Ercole e Asia sono due giovani fratelli che devono crescere in fretta: la madre se n’è andata e il padre non sa badare a se stesso, tantomeno a loro. Vivono in una Torino popolare, una città caotica, affollata, ma dove tutti sono soli. Dietro la porta di casa si nascondono tragedie chiuse all’interno delle mura domestiche e che in casa vanno gestite e affrontate, senza l’aiuto di nessuno. E Asia ed Ercole fanno proprio questo: diventano genitori del proprio padre e cercano di tenere insieme i pezzi di una famiglia che tale non è.
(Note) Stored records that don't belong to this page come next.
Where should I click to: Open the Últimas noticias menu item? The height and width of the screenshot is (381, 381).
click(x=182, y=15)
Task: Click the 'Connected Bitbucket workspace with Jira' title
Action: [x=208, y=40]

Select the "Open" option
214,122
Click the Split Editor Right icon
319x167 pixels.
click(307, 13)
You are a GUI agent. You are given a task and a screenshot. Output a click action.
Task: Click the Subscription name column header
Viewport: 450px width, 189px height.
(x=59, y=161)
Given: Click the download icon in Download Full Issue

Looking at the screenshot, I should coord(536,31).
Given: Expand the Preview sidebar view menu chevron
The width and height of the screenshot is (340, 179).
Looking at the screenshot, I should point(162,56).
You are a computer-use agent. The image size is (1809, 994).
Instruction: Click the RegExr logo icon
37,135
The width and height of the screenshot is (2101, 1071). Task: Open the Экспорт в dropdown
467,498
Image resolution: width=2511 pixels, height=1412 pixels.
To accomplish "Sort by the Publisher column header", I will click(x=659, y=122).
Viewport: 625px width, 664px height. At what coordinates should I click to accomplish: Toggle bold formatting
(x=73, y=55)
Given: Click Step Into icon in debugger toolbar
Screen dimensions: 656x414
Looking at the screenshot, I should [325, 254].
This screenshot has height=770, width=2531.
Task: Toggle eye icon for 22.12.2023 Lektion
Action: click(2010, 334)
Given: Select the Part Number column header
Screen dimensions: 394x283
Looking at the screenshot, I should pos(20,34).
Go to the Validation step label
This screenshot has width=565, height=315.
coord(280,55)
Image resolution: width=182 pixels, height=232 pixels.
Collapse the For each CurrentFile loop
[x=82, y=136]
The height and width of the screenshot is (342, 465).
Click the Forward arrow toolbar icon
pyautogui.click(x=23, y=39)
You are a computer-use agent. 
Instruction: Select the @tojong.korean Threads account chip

Ma poi crolla tutto: il mondo di Ercole, costituito da pochissime certezze, va in frantumi e da lì, da quel momento, prova e resistere, a sopravvivere, a continuare a respirare, perché è un adolescente e la vita va vissuta in qualche modo.

Ercole purtroppo è l’emblema di tanti ragazzi che vivono nella grandi città: è un adulto perché si assume delle responsabilità genitoriali nei confronti del padre, è un ragazzo che ama teneramente Viola, ma è anche un bambino che vede i mostri nelle fessure delle pareti e cerca la mamma. Lui e sua sorella Asia sono le autentiche “anime scalze”, figli di genitori inadatti, lasciati a se stessi e privi di strumenti che proprio la famiglia dovrebbe fornire loro. Ercole vaga per le vie di Torino, solo, viaggia sui pullman senza una meta precisa, per fuggire senza sapere dove o forse solo per scaldarsi perché non ha abbastanza soldi per andare in un bar a consumare qualcosa di caldo.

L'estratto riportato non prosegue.